Глава 8. Сбывшаяся мечта.
29 марта 2026 г., 16:30
Глава 8. Сбывшаяся мечта.
Полли пришла на работу позже обычного — Исайя велел ей быть к одиннадцати, и в его голосе, когда он передавал это распоряжение через хозяйку, слышалась та особая усталость, которая бывает у людей, переживших долгую ночь. Она не спрашивала почему, просто кивнула и в назначенное время поднялась по лестнице в паб, который сегодня казался непривычно тихим, притихшим, как человек, который накануне слишком много кричал и теперь не может выдавить из себя ни звука.
В кабинете было пусто. Столы стояли на своих местах, бумаги были разложены так, как она оставила их вчера, но в воздухе висел тяжёлый запах табака и перегара, который не выветрился даже за те часы, что прошли с момента, как последний гость покинул паб. Полли села за свой стол, положила портфель рядом, достала карандаши и тетрадь, но работать не могла. Мысли путались, сердце билось где-то в горле, и она то и дело поглядывала на дверь, за которой, она знала, была его комната.
Он видел? — спрашивала она себя, сжимая карандаш так, что костяшки белели. — Он открыл конверт? Он понял, что это я? Он злится?

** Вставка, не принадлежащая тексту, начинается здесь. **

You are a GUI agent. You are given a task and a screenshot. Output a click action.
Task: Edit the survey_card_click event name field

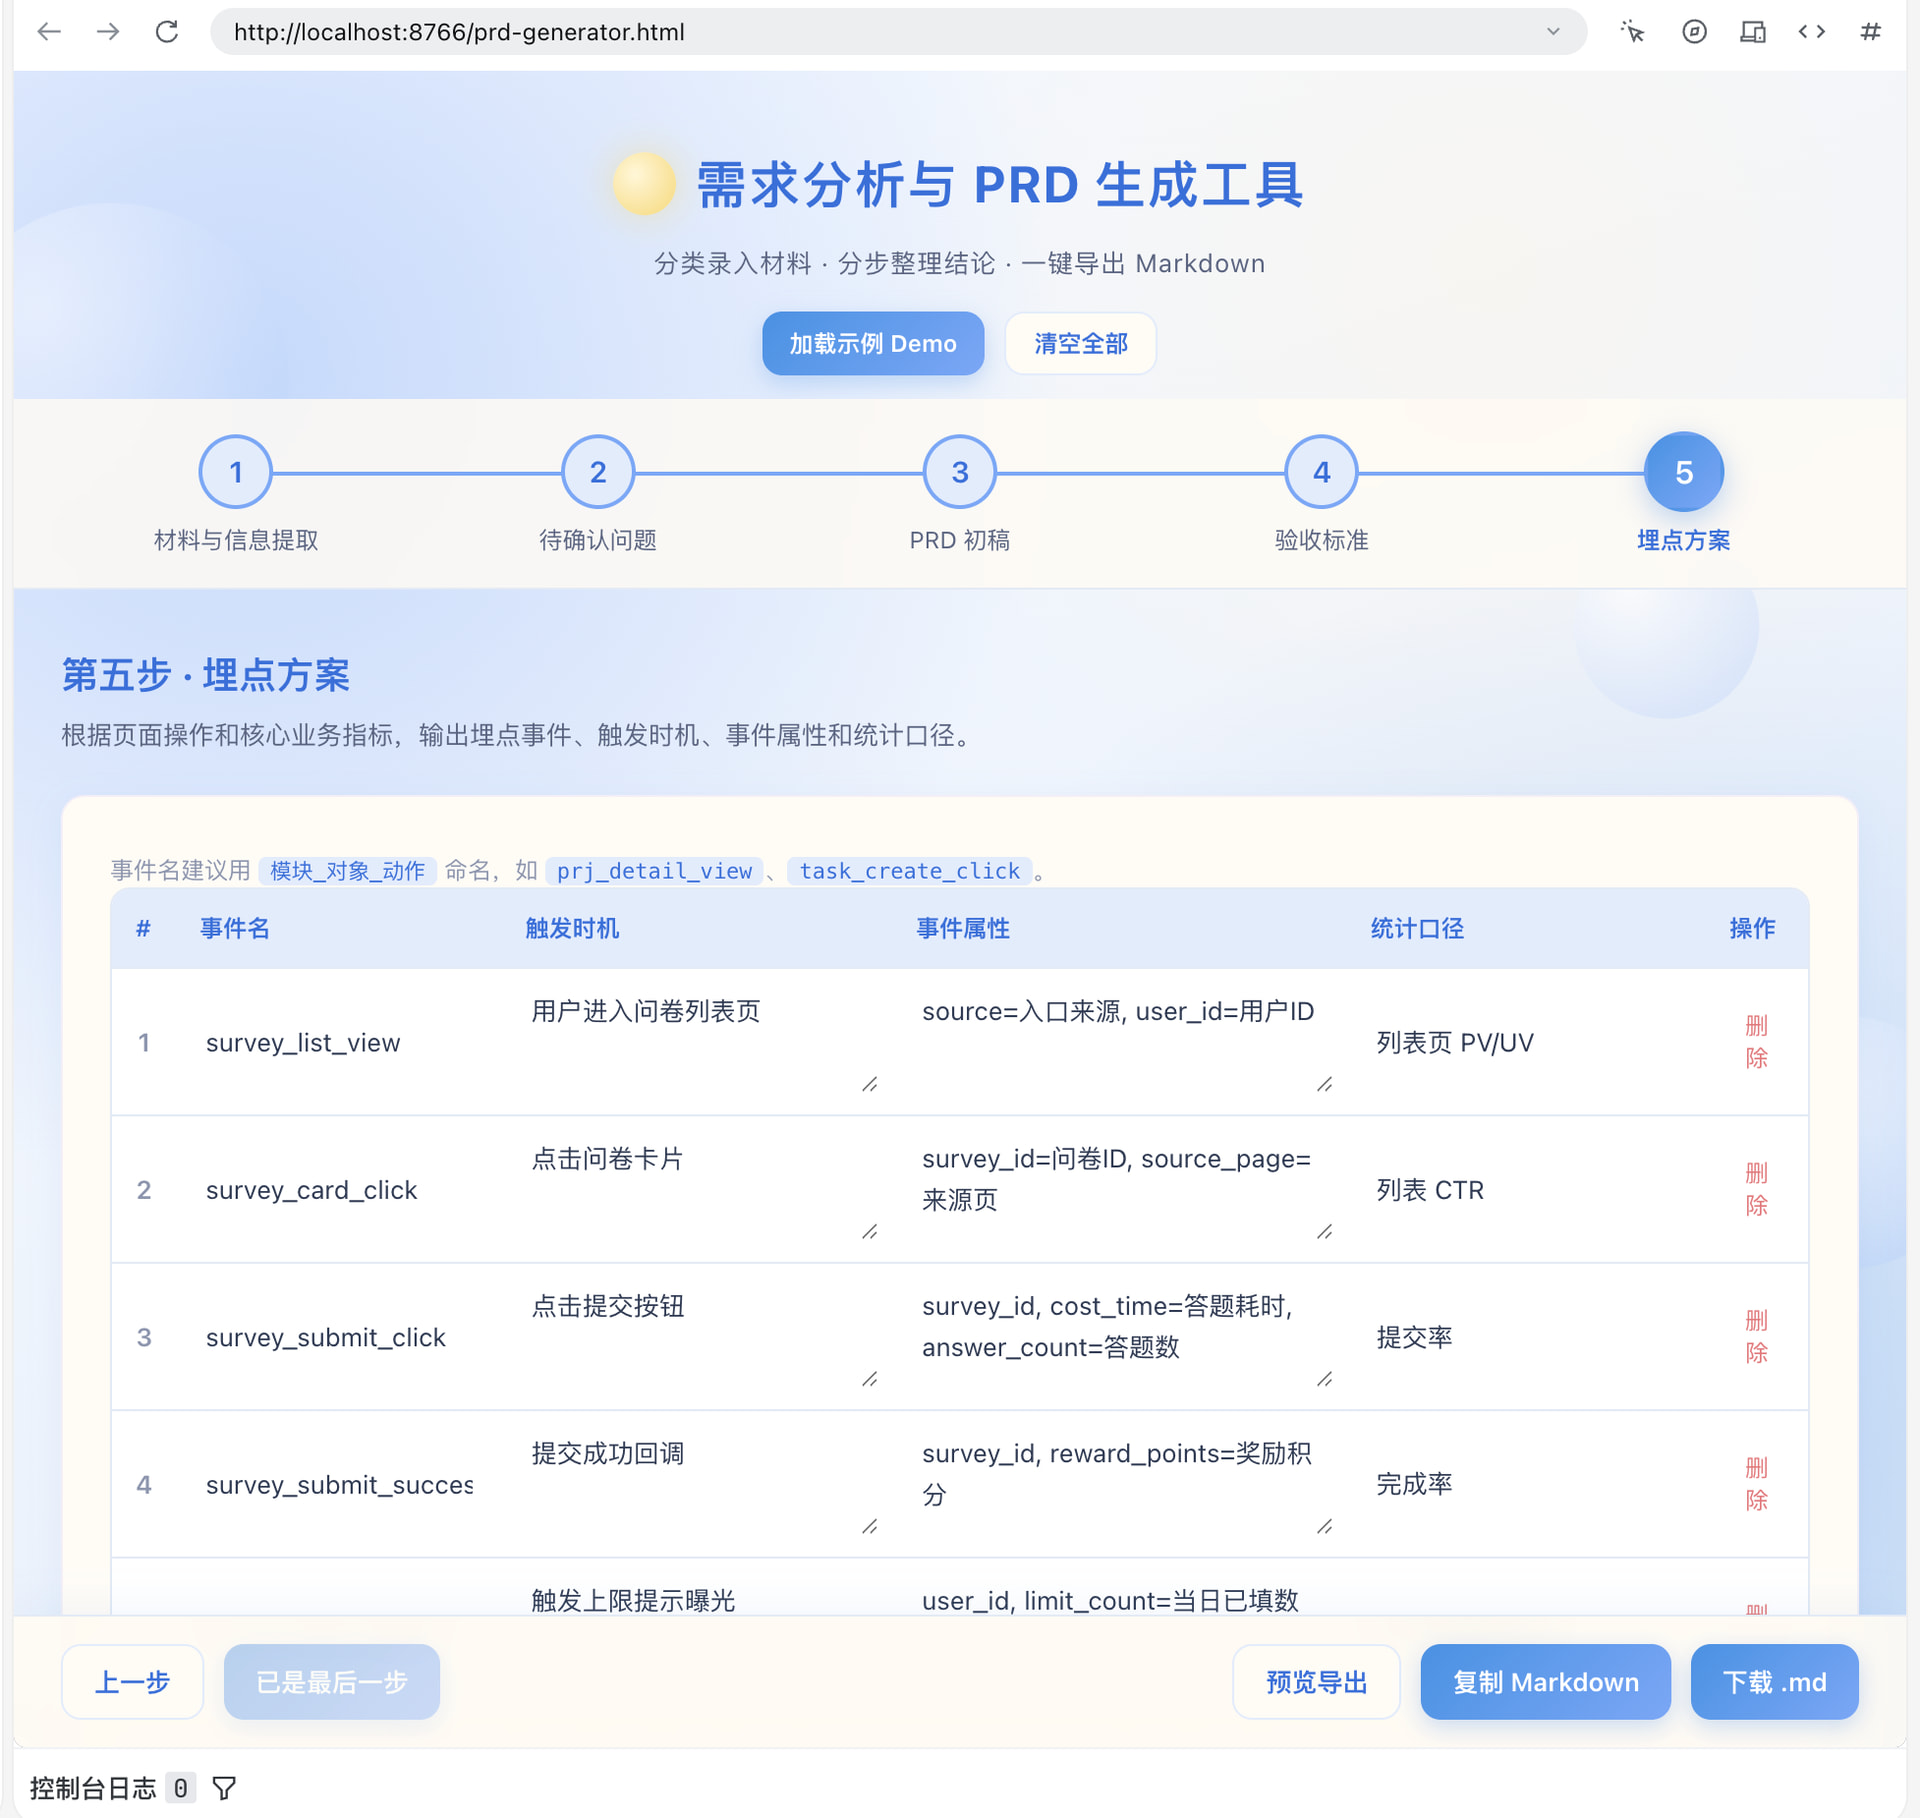tap(338, 1190)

Она не знала, чего боится больше — его гнева или его молчания. Гнев можно было вытерпеть, можно было объяснить, можно было принять как наказание за то, что она позволила себе лишнее. Но молчание было хуже всего, потому что в молчании она оставалась одна со своим страхом, со своей надеждой, со своим дурацким, ни на что не похожим чувством, которое она носила в себе уже так долго, что забыла, какой была до него.
Она сидела, глядя на дверь, и время тянулось медленно, как патока. Где-то в пабе внизу послышались шаги, чьи-то голоса, но в кабинет никто не заходил. Ближе к часу она услышала, как открылась дверь в его комнату. Шаги — тяжёлые, нетвёрдые, — прошлёпали по коридору, затихли где-то в конце, где была умывальная, и она выдохнула, не понимая, чего ждала в этот момент — что он войдёт, что он окликнёт её, что он появится на пороге с конвертом в руках.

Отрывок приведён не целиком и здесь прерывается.